Now, I have a huge amount of admiration for John. He is another, amazingly successful blogger who always takes the scientific approach. His research is spot-on and he knows a huge amount about what does and doesn’t work.
His book covers similar ground to the Copyblogger guide but delivered in his own distinctive style. For example, right at the end he offers any brave blogger a challenge. Send Jon a headline you are proud of and if he likes it enough to read the article he might even give you a mention, or a precious link to his blog. That’s an excellent prize and a very clever way to engage readers. Hats off to Jon for that one.
I immediately emailed him my title and waited with bated breath for his reply.
He was straight back to me in less than a minute (how cool is that?) and gave his verdict!
“Your headline has some good power words, but it lacks a clear benefit.”
He’s right, of course; I had gone straight for the quirky, curiosity angle without delivering any payoff. In the eyes of a professional copywriter like Jon, I was leaving money on the table.
But I still liked my headline.
The Final Word
In the end I decided that all the science is great, and there have been and will be times when I want to be a straight down the line marketer and go for the best-converting headline that I can manufacture, as proven by the giants of direct mail. But this is a blog and just as important as traffic and conversions is building a personality and putting my own flesh and heart into the enterprise.

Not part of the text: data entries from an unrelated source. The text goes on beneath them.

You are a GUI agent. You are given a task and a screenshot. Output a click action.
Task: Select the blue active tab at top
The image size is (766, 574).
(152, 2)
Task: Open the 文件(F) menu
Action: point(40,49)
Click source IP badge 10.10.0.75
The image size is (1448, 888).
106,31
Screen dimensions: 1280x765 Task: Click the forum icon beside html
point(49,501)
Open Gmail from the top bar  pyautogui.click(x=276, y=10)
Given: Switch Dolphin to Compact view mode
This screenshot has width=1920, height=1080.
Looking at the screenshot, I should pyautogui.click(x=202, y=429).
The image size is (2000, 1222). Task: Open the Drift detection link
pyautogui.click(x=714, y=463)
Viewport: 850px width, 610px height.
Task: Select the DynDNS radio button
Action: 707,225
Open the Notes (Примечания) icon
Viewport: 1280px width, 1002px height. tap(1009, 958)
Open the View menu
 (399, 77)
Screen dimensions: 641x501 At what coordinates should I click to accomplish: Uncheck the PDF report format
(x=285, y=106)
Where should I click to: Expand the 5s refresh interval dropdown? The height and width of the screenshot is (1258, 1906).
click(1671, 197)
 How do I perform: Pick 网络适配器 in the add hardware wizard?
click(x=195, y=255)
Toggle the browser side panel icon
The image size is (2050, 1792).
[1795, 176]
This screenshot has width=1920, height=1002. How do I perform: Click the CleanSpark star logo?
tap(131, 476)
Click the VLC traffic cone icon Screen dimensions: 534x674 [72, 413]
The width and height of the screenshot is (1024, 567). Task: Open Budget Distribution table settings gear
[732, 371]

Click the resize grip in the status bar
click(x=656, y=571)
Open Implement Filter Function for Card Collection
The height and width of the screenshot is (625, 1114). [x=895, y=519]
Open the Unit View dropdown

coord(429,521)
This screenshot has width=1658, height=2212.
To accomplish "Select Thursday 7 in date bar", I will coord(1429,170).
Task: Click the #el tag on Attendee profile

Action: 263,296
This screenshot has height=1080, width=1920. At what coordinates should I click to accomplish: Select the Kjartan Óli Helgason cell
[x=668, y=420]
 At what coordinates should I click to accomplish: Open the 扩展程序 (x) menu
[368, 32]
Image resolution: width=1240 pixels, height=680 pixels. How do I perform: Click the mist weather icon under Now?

Yes, I want to sell, but I don’t want to be a vending machine.
So I still like my headline. And as it turns out, so do one or two of the people who read my post, so I will let them have the final verdict.
|You nailed a headline that lured me to your post and delivered loads of insight and so much fresh information that I had to read it four times!|
|I love this article. Frankly, I think you should write a post about how to write eye grabbing title because between the title and the first paragraph you had me hooked.|
|Hey! That’s some better way to attract visitors using attractive titles. It’s just amazing. Even I fell for the topic!|
Aww, thanks guys!
PS – for even more rigorous analysis here are two more excellent articles about effective headline formulae:
A Scientific Guide to Writing Great Headlines – covers Twitter and Facebook as well as blog posts
5 Data Insights into the Headlines Readers Click – results of a 750 respondent survey from Moz.com
What do you think? Do we need more quirky headlines? Or should we stick to the proven methods?